Moomin’s friend “Good Landru” has a toy that is basically a board with some nails around the edge and a bunch of different colors and sizes of rubber band. This is going to be my next craft project with Moomin. I ordered this to start with,

Rubber Band Ball kit

Which is nifty looking in itself and he might enjoy. Clearly it is just a big pack of rubber bands with instructions that say “Wrap these suckers around each other till they’re all gone” but unlike so many gimmicky toys, it’s cheap – only 4 bucks. So, I ordered it, it’ll come in the mail as a surprise, and then I can rummage around for a board.

***

rubber bands

We got the rubber bands!

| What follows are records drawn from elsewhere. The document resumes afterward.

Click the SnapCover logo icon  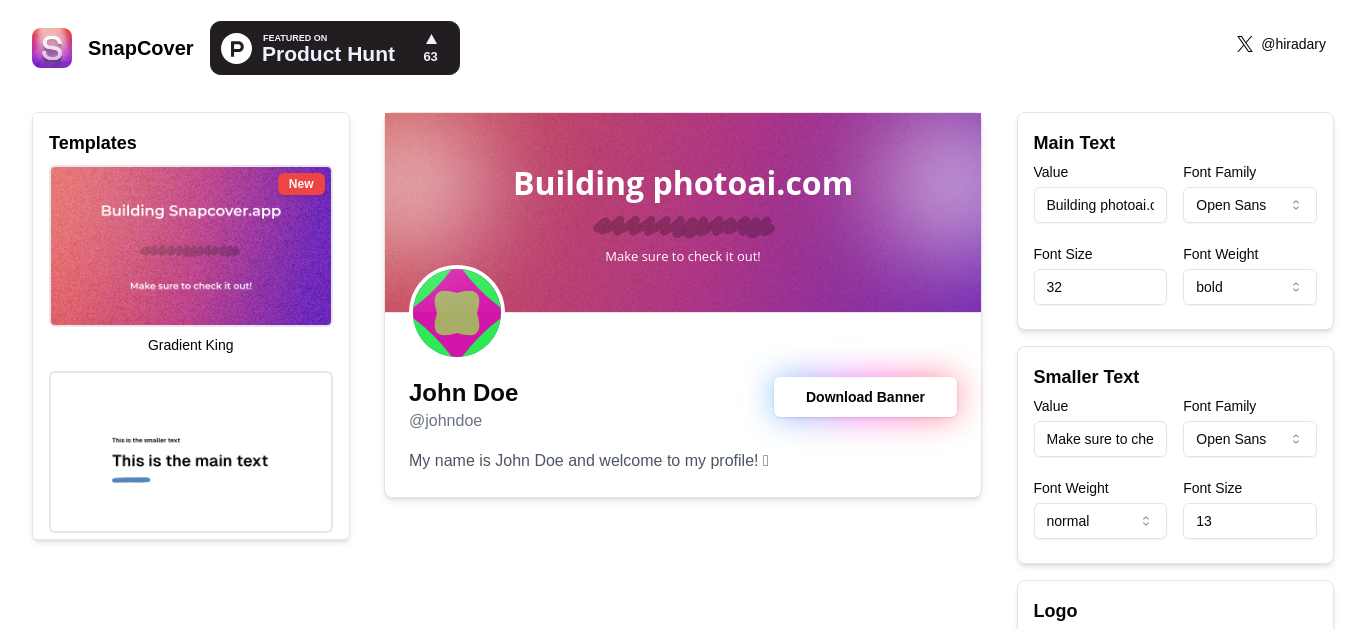pos(52,48)
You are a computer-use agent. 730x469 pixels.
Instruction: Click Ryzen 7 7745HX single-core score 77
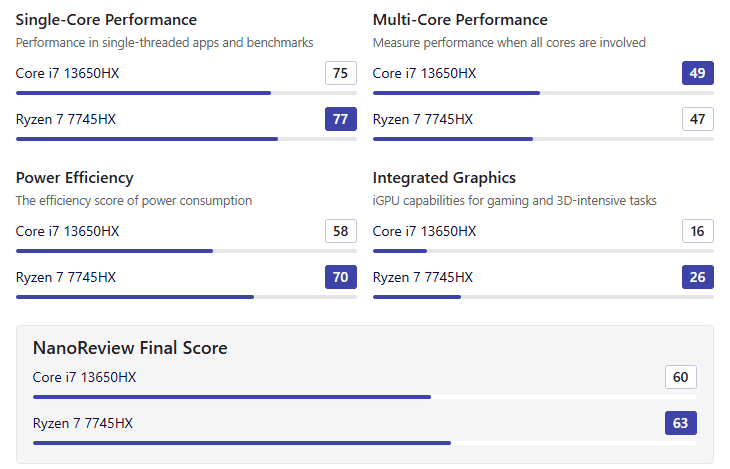(x=340, y=120)
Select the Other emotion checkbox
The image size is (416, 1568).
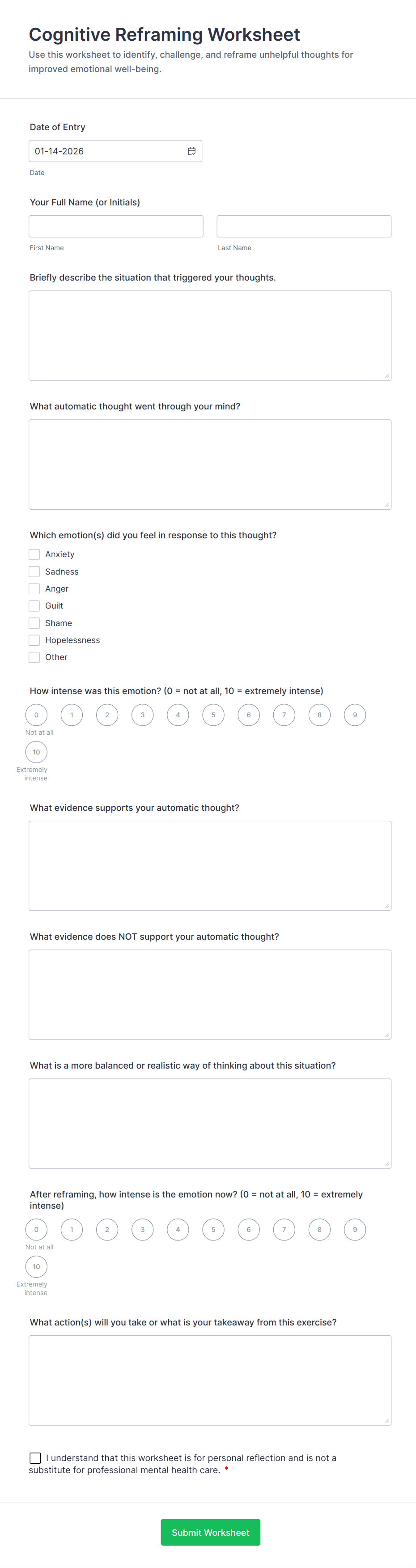coord(35,657)
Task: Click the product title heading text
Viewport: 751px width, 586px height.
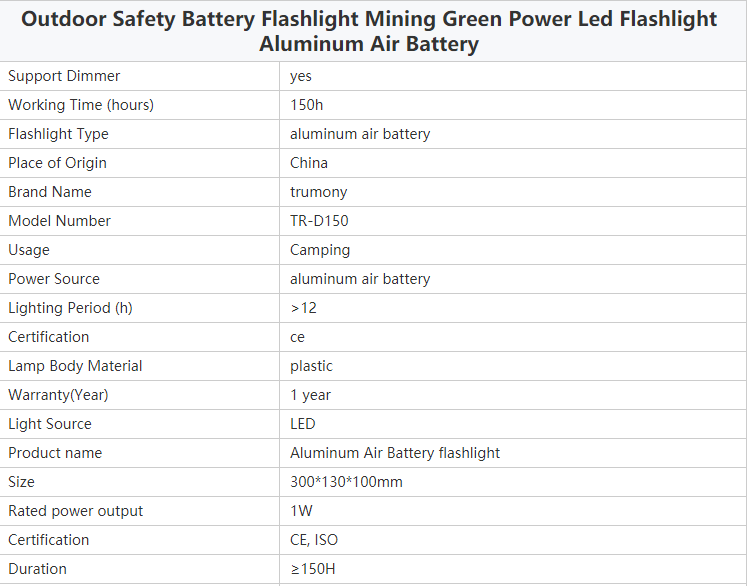Action: (x=369, y=31)
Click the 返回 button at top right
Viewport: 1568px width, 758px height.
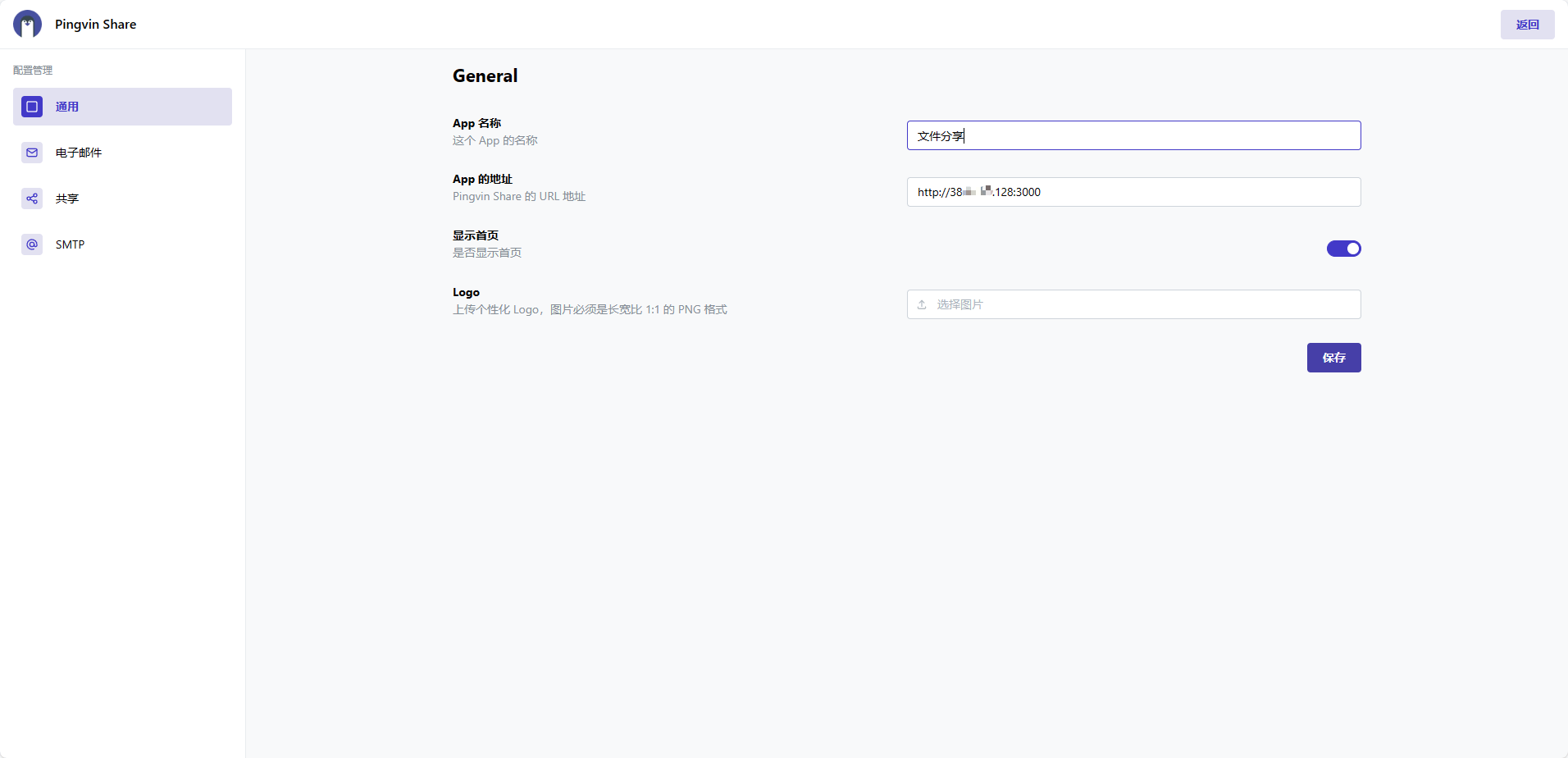[1527, 25]
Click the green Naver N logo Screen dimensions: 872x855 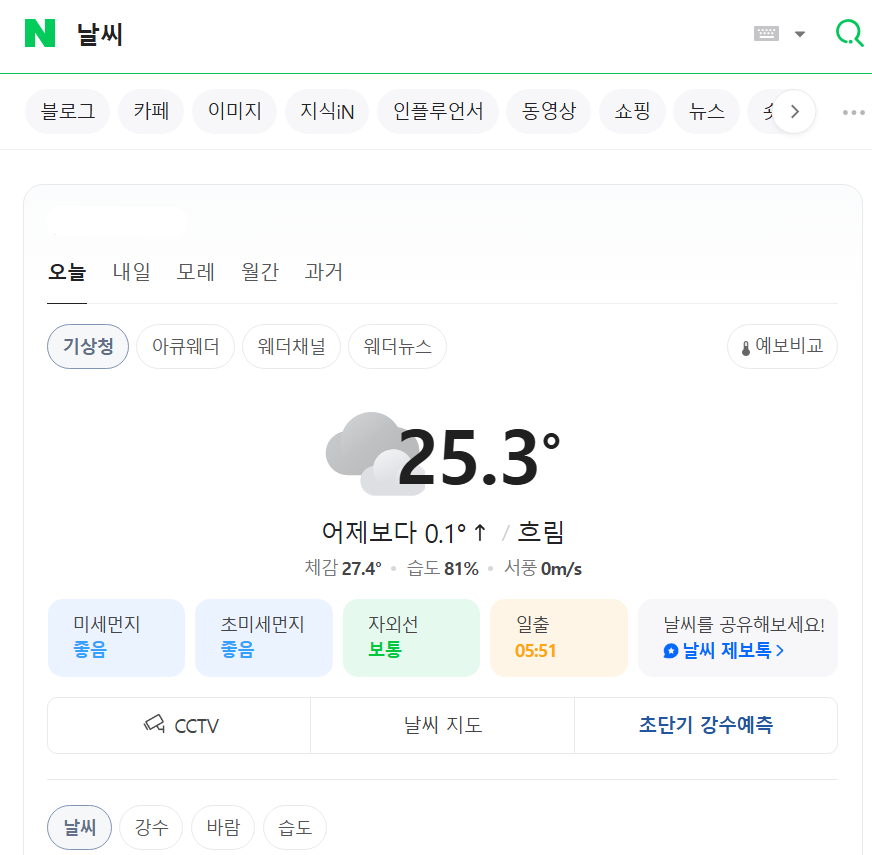coord(40,33)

I still don’t have a board, but we made a great shoebox guitar and a sort of giant box-zither thing. I realized that Moomin doesn’t know anything about scales, or what a third is, or anything about music theory. He might like it.

My plan for the board is:

1 board about 1 foot square and maybe 1/2″ to 3/4″ thick
32 nails (I think finish nails will work best)

9 nails to a side, gives good scope for making complex rubber band patterns.

I’m not sure if finishing nails, with almost no head to them, will be best or not, so I might get a few other kinds for an experiment.

Anyway, I highly recommend a big bag of multicolored rubber bands – it has a lot of possibility for projects.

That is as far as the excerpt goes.